Robot motor learning shows emergence of frequency-modulated, robust swimming with an invariant Strouhal number.

Abstract

Fish locomotion emerges from diverse interactions among deformable structures, surrounding fluids and neuromuscular activations, i.e. fluid-structure interactions (FSI) controlled by fish's motor systems. Previous studies suggested that such motor-controlled FSI may possess embodied traits. However, their implications in motor learning, neuromuscular control, gait generation, and swimming performance remain to be uncovered. Using robot models, we studied the embodied traits in fish-inspired swimming. We developed modular robots with various designs and used central pattern generators (CPGs) to control the torque acting on robot body. We used reinforcement learning to learn CPG parameters for maximizing the swimming speed.

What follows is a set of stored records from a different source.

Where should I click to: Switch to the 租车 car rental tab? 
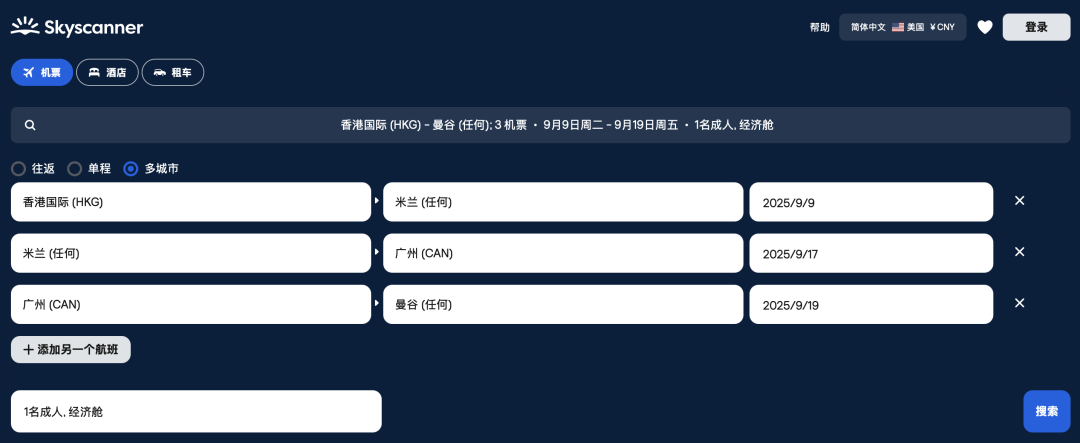click(173, 72)
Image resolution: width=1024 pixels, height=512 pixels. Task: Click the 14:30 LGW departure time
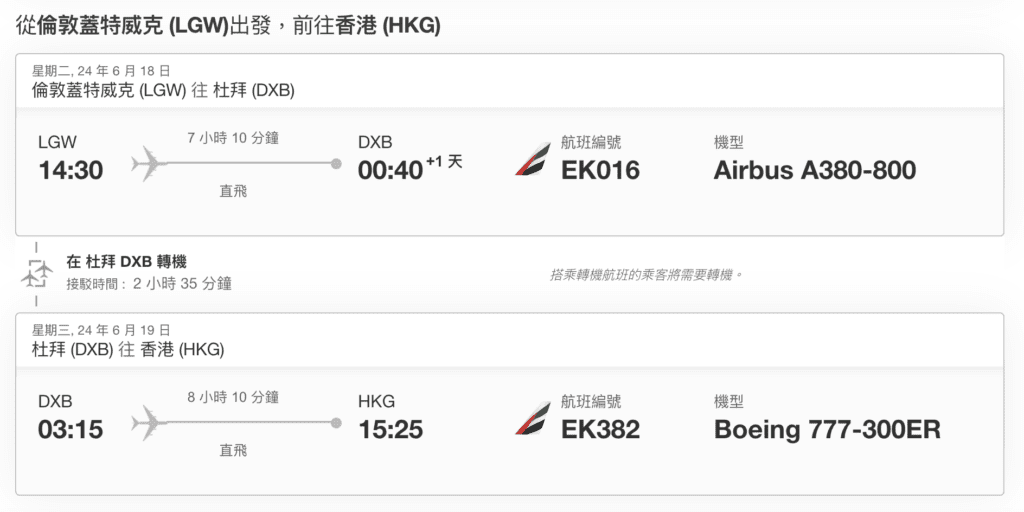[x=71, y=170]
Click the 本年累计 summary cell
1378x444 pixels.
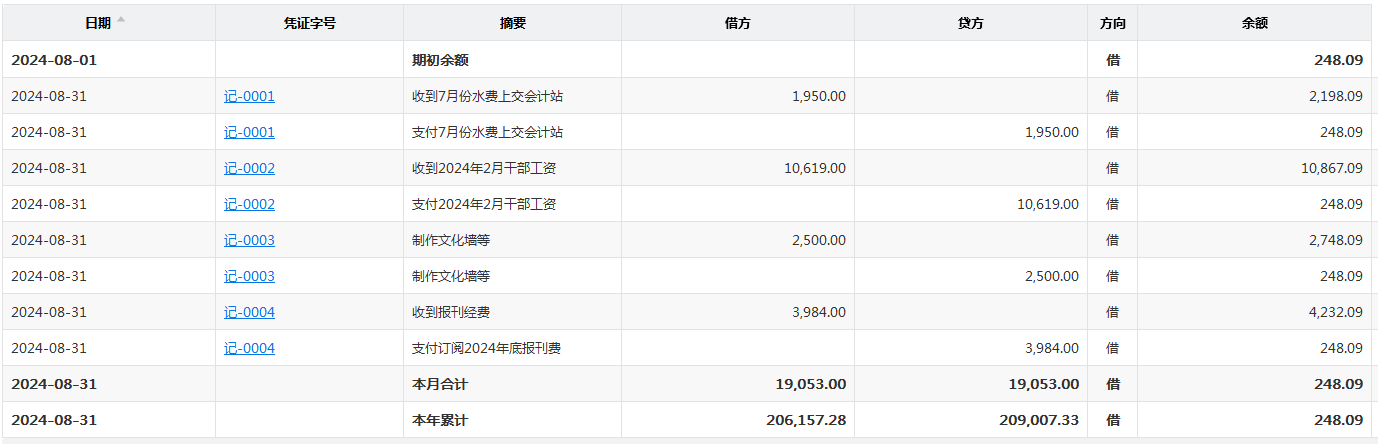coord(440,420)
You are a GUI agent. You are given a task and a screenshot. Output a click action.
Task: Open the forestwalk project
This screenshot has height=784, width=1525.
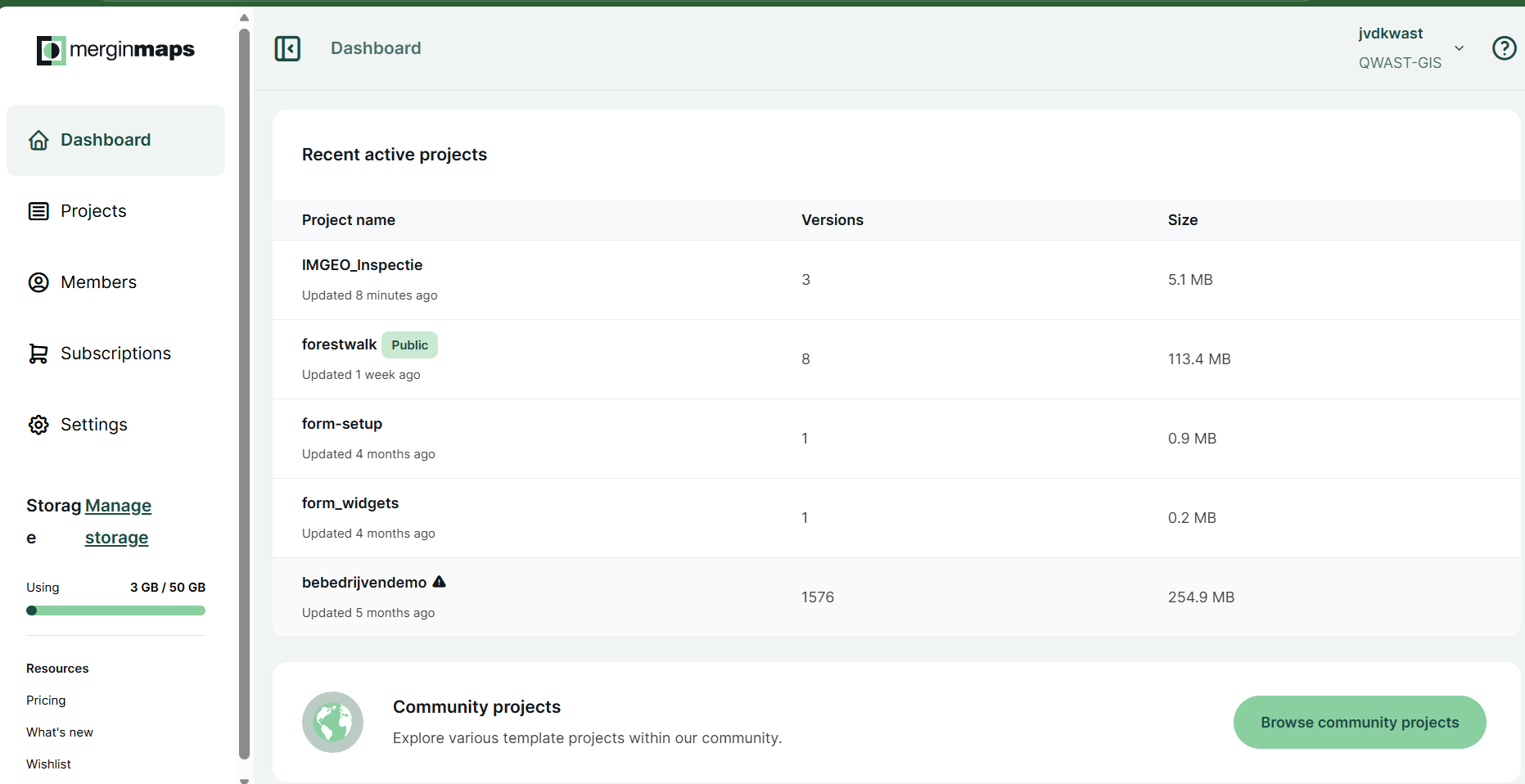(339, 345)
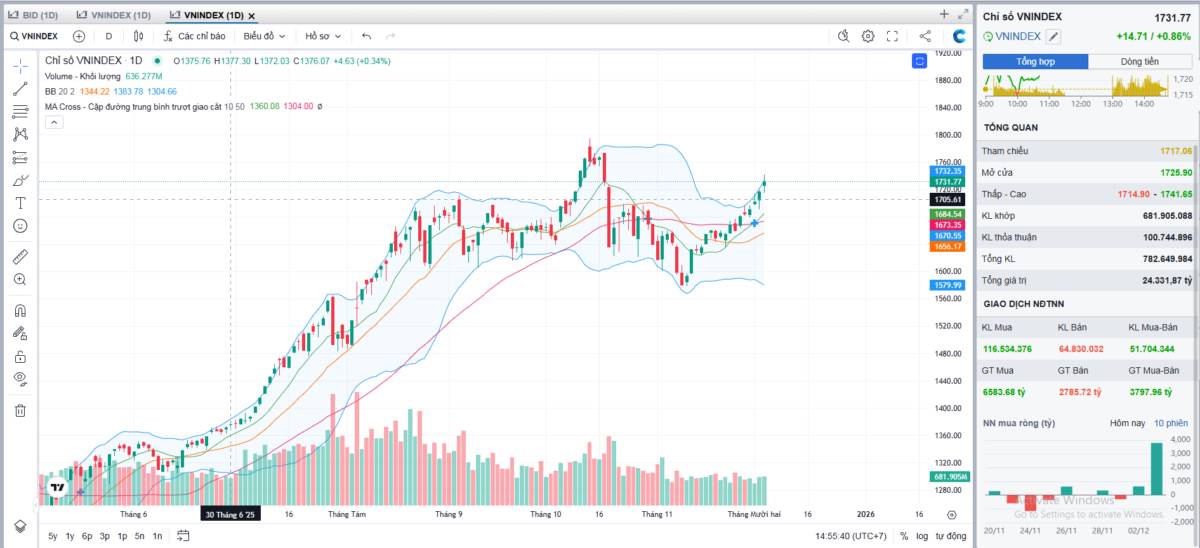Toggle the lock all drawings icon

(20, 356)
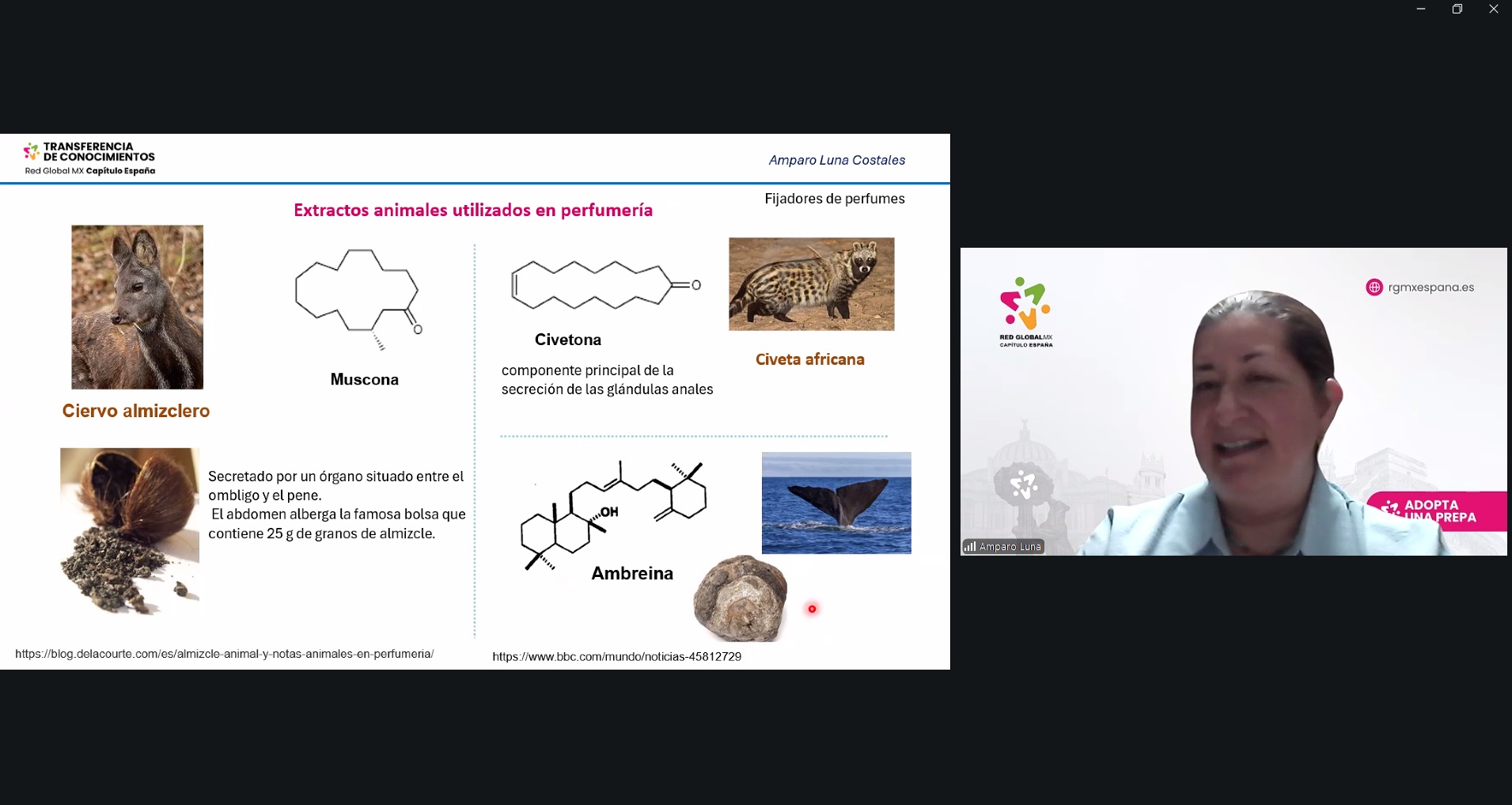Click the globe icon beside rgmxespana.es
Screen dimensions: 1512x805
coord(1374,287)
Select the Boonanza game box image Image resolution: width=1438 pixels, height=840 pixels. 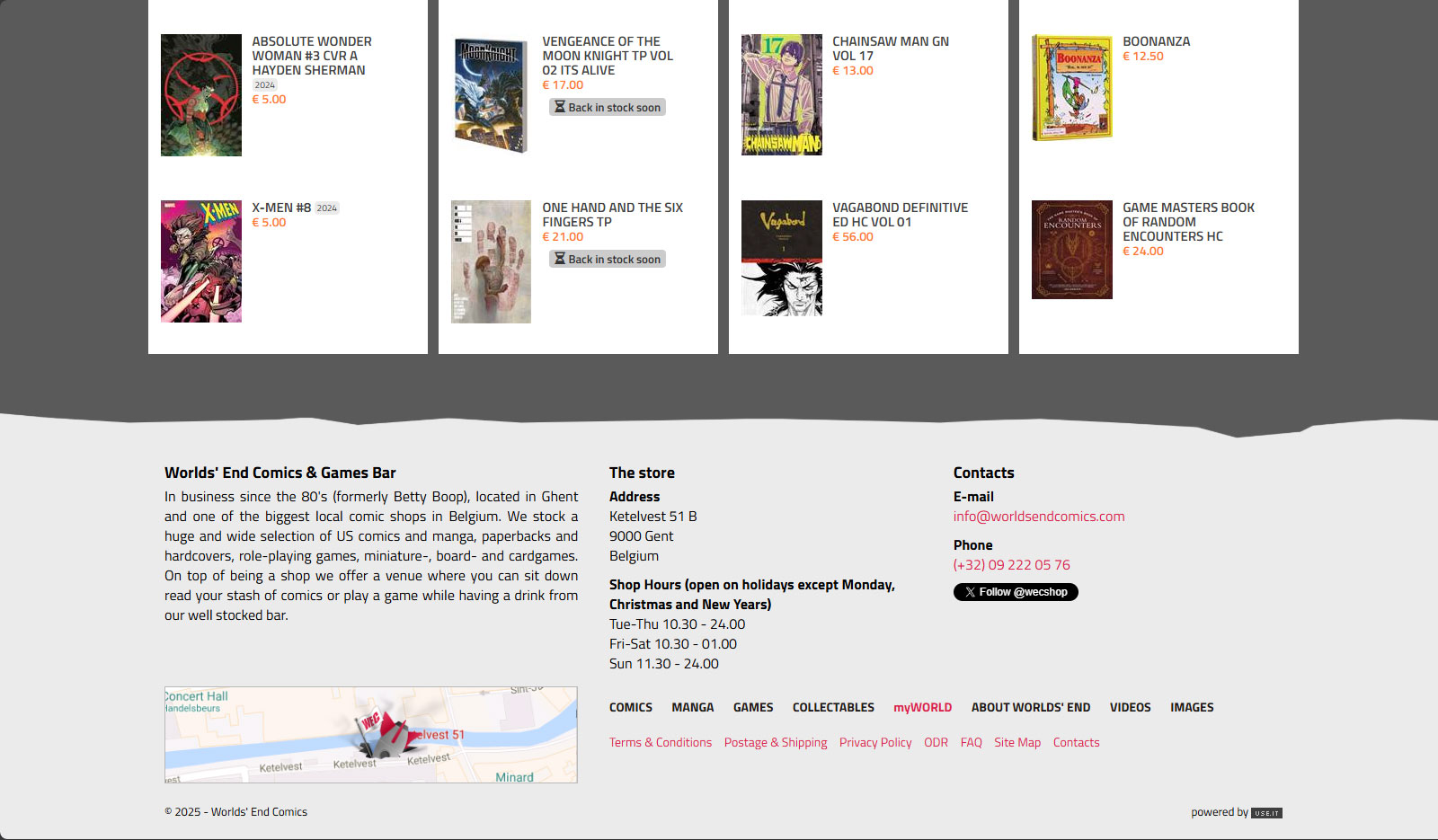pos(1071,88)
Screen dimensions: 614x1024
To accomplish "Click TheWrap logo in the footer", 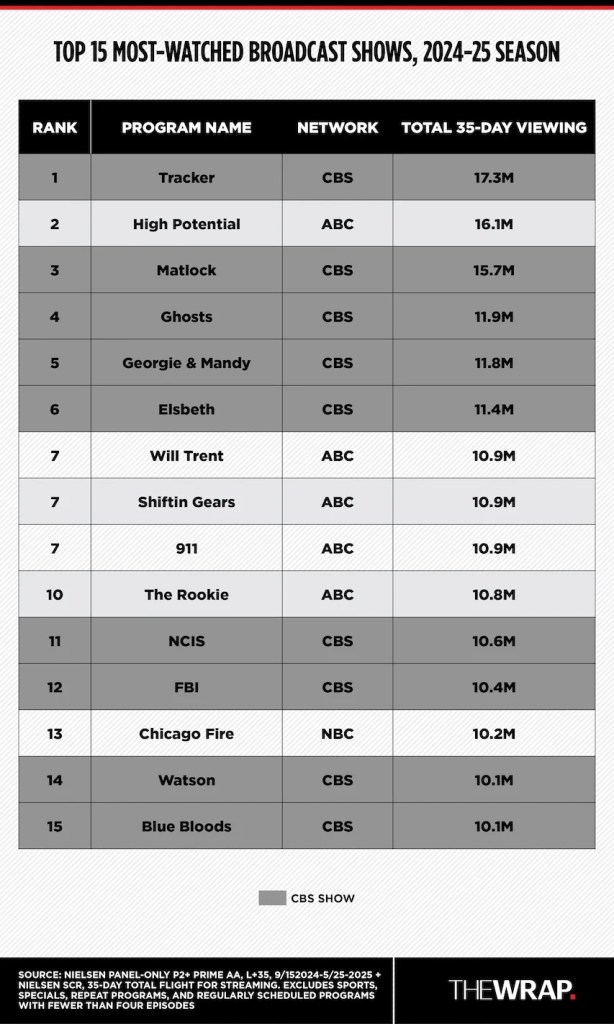I will tap(512, 989).
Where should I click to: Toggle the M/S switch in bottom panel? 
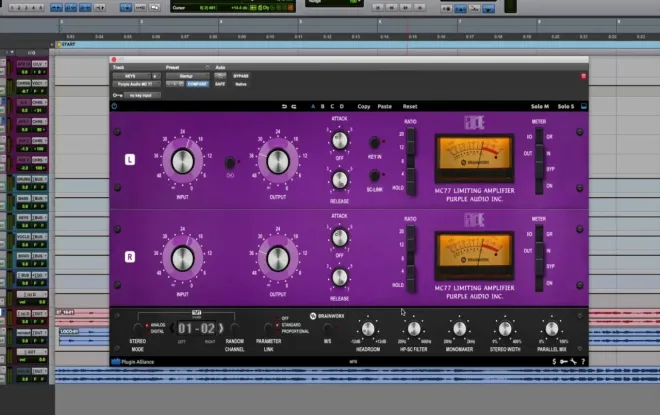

The results showed that motor frequency converged faster than other parameters, and the emergent swimming gaits were robust against disruptions applied to motor control. For all robots and frequencies tested, swimming speed was proportional to the mean undulation velocity of body and caudal-fin combined, yielding an invariant, undulation-based Strouhal number. The Strouhal number also revealed two fundamental classes of undulatory swimming in both biological and robotic fishes. The robot actuators were also demonstrated to function as motors, virtual springs and virtual masses. These results provide novel insights in understanding fish-inspired locomotion.